Türkiye’nin özellikle Karadeniz Bölgesi’nde mevsimsel olarak büyük bir öneme sahip olan hamsi, bu yıl beklenilenin aksine büyük bir düşüş yaşadı. Balıkçılar, av sezonunun en yoğun zamanlarında bile sınırlı av alanları ve düşük balık yakalama oranlarıyla karşılamak zorunda kaldı. Sonuç olarak, pek çok teknede erken paydos yaşandı. Hamsinin azlığı, hem balıkçıların hem de tüketicilerin endişelerini artırırken, denizlerdeki bu sessizlik, ekosistem üzerindeki etkileri de beraberinde düşünülen soruları gündeme getirdi.
Bu yıl hamsi avının beklenenden çok daha düşük gerçekleşmesinin arkasında birkaç neden bulunmaktadır. Öncelikle, iklim değişikliği, denizlerin sıcaklıklarını etkileyerek balıkların göç yollarını değiştirmekte ve popülasyonlarını tehdit etmektedir. Uzmanlar, hamsinin çoğunlukla soğuk sularda yaşamaya alışkın olduğunu belirtirken, artan deniz sıcaklıklarının bu türlerin yaşam döngüsünü doğrudan etkilediğini ifade ediyorlar.

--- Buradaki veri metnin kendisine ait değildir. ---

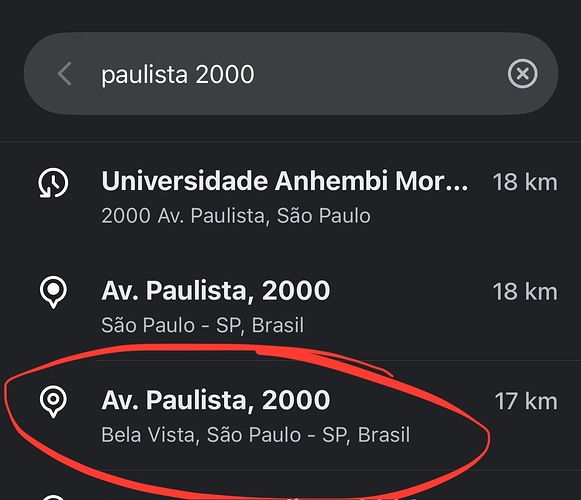Tap blank row space right of 'Av. Paulista, 2000' Bela Vista title
The height and width of the screenshot is (500, 581).
[x=411, y=400]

Buna ek olarak, aşırı avlanma, deniz ekosistemini olumsuz yönde etkileyen bir başka faktördür. Balıkçıların hamsi için uyguladığı yoğun av baskısı, hamsi populasyonunun azalmasına ve bu yıl sıra dışı bir düşüş yaşanmasına sebep olmuştur. Hamsi avı sırasında ufak balıkların, henüz olgunlaşmamış hamsilerin ağlara takılması ve israfın artması da bu sorunu daha da derinleştirmektedir. Genel olarak, tarım ve sanayi atıklarının denizlere karışması, hamsilerin yaşadığı habitatın kalitesini tehdit eden unsurlar arasında yer alıyor.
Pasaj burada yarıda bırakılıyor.